Work request 1:
Decide whether each statement below agrees with the article on the swastika, answering yes or no and quoting the words of the article that settle it. (a) Archaeologists have traced the swastika to the beginning of the Bronze Age. (b) The origin of the swastika is known. (c) The swastika has been found in the mounds of the Ohio mound-builders.
Work request 2:
Please go on with the article on the swastika, starting after its last sentence.

Document segment:
Friday, June 8, 2007

The Oldest Mystery — The Swastika

1922

The Swastika is the oldest symbol in the world. Also, it is the oldest mystery. You find it engraved on primitive tools, dug up in the mounds of the Ohio, Tennessee and Mississippi mound-builders, who inhabited America, before the Indians. The Swastika also is found in the most ancient ruins of Alaska, Mexico, Brazil, Egypt, Babylonia, China, Japan, India, Assyria, Phoenicia, Persia, Tibet, Greece — and nearly every other country in the world, including obscure islands. It is the international symbol for good luck and general welfare — like our horseshoe, the negro's rabbit-foot and the "chung-meng-fui-goi" sign that is painted on the door of nearly every Chinese home.

The Swastika's origin is unknown. But archaeologists, the ditch-diggers of science, have traced it back to the beginning of the Bronze Age, 4500 years ago. For all we know, the Swastika may have been old then. How did it spread over the earth and become known in countries that are supposed to have had no knowledge of each other in ancient times?

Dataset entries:

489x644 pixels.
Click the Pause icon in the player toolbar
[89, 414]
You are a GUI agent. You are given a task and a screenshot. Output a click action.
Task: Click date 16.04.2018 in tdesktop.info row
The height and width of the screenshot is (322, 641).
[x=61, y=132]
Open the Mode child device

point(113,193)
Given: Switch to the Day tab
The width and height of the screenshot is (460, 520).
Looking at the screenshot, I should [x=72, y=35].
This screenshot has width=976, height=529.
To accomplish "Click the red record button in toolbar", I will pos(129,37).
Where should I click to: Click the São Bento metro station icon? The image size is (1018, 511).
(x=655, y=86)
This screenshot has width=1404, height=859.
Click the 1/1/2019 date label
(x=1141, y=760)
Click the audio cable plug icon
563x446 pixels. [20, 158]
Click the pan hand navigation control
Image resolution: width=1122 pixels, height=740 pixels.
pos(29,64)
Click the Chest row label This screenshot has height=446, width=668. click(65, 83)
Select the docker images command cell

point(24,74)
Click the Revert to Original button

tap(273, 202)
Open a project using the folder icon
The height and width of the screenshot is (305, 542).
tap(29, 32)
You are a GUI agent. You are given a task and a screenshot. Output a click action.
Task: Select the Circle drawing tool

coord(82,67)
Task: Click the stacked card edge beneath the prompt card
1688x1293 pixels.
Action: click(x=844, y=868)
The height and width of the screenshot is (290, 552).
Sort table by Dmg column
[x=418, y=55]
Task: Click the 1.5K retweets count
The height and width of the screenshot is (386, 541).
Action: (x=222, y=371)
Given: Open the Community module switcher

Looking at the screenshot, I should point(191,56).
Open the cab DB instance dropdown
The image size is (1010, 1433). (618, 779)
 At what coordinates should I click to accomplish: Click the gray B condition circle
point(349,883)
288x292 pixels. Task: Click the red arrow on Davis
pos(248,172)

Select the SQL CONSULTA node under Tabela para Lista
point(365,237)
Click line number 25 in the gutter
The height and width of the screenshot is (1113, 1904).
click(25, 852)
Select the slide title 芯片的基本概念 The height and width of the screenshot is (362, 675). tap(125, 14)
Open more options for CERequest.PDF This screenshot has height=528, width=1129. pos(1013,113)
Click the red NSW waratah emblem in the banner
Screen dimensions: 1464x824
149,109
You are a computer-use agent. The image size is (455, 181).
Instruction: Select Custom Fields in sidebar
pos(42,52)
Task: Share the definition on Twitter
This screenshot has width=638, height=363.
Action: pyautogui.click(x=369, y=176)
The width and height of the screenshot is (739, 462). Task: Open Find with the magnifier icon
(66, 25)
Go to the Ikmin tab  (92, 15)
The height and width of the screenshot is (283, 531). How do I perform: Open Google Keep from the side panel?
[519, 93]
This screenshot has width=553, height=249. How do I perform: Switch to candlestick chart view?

Exercise output 1:
(a) Yes: "archaeologists, the ditch-diggers of science, have traced it back to the beginning of the Bronze Age, 4500 years ago"
(b) No: "The Swastika's origin is unknown."
(c) Yes: "dug up in the mounds of the Ohio, Tennessee and Mississippi mound-builders"

Exercise output 2:
The only plausible explanation of the universal use of the Swastika comes from China. The Chinese — who claim that their explorer, Fu-sang, visited America 1060 years before Columbus — believe that civilization travels in an endless wave — up 30,000 years, then down 30,000, so on forever. That's why Chinese mythology tells of "flying men" far back in antiquity.

The earth may be 1,700,000,000 years old, says Prof. William Duane, of Harvard Medical School. He bases his calculation on radioactivity. Regardless of the number of years, queer things are buried back there in the past, as shown by the Swastika, the oldest mystery.

—The La Crosse Tribune, La Crosse, Wisconsin, May 27, 1922, p. 3.